A similar experiment (not sure if it was based out of such analysis) was done in Pune, where Deputy Commissioner of Police (Traffic) Tejaswi Satpute demonstrated that there is hardly any gain in commuting time by not following traffic rules. By conducting more such experiments and by educating drivers that they don’t gain much by not following the rules, we might change the traffic behaviour in the country.

To find conditions that will drivers to obey traffic rules require a deeper understanding of what mixed strategy is. For now, let us not go into the background mathematics but it can be derived that the probability of drivers to obey is following.

Probability of driver to obey, q = (P - O) / (R - D + P - O)

We can quickly confirm from the last example when we set R = D (no loss or gain in time) then we get q = 1, i.e. 100% probability of driver obeying.
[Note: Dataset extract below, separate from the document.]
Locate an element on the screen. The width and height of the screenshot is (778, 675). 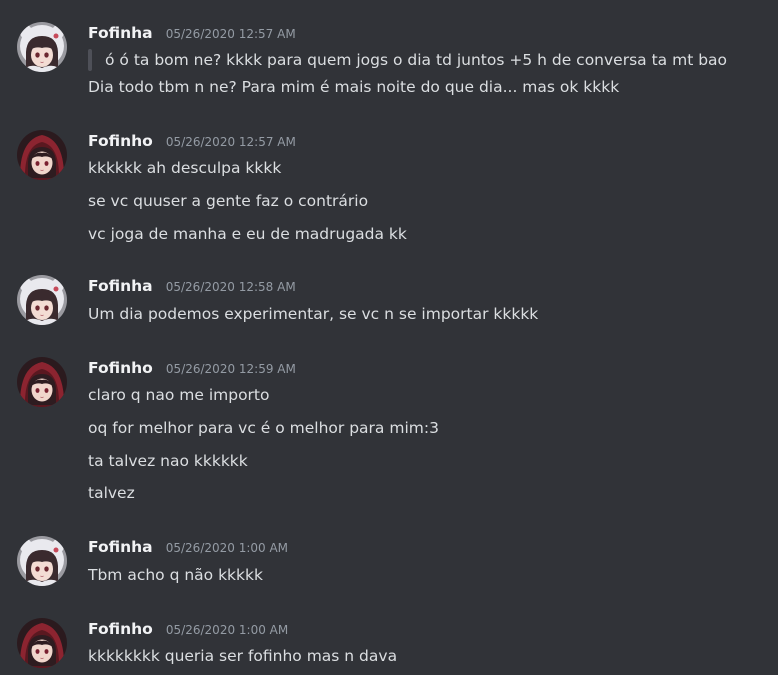
message-text: talvez is located at coordinates (112, 493).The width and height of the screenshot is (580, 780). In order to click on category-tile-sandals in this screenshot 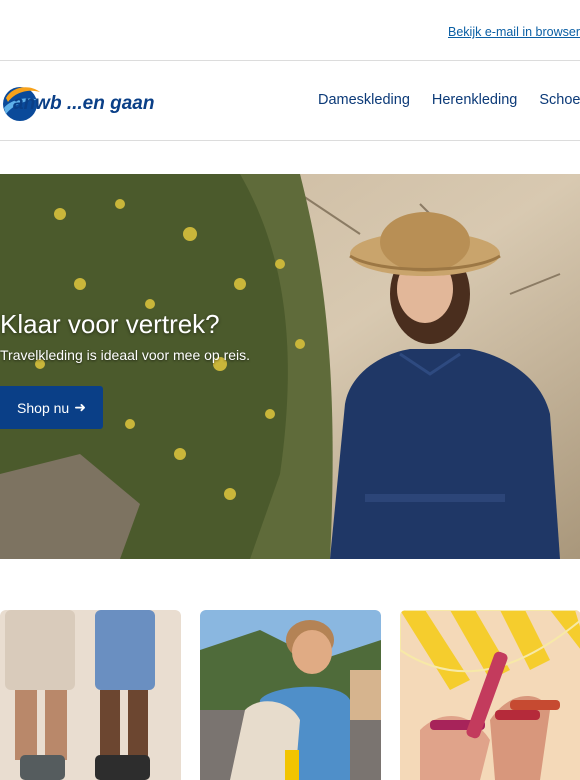, I will do `click(490, 695)`.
Now, since we want the driver to obey rules more often than disobeying the probability of obeying should be between ½ and 1 (since probability can’t be greater than 1). Therefore,

½ < q ≤1

Or, by putting the value of q and simplifying we get,

(R - D) < (P - O) ≤ 2(R - D) + (P - O)

Which can be further simplified in two set of inequalities (which is different from the conditions which resulted in prisoner’s dilemma),

R ≥ D & (P + D) > (R + O)

Which means, in simpler terms:

1. Rewards when both drivers obey traffic rules should be higher than or equal to what a driver can gain when the other driver follows the rules.

2. (Counter intuitively), total sum of possible gains from disobeying should be higher than total sum of gains from obeying the rules.

Using these conditions, we can intervene in the desired way to change the behaviour of the drivers. We have already seen that when we set R = D (and P > O) the behaviour changes in the right direction.

Here we created a very simple game theory model to understand the behaviour of the traffic and how we can play with the pay-outs to ensure that drivers follow traffic rules. We can create more complex and closer-to-real-life models to understand the behaviour of the commuters, but that will involve more mathematics making it difficult to explain here (I might write a separate rich in mathematics post for that). However, I will urge authorities to use such models so that they can positively change the traffic behaviour.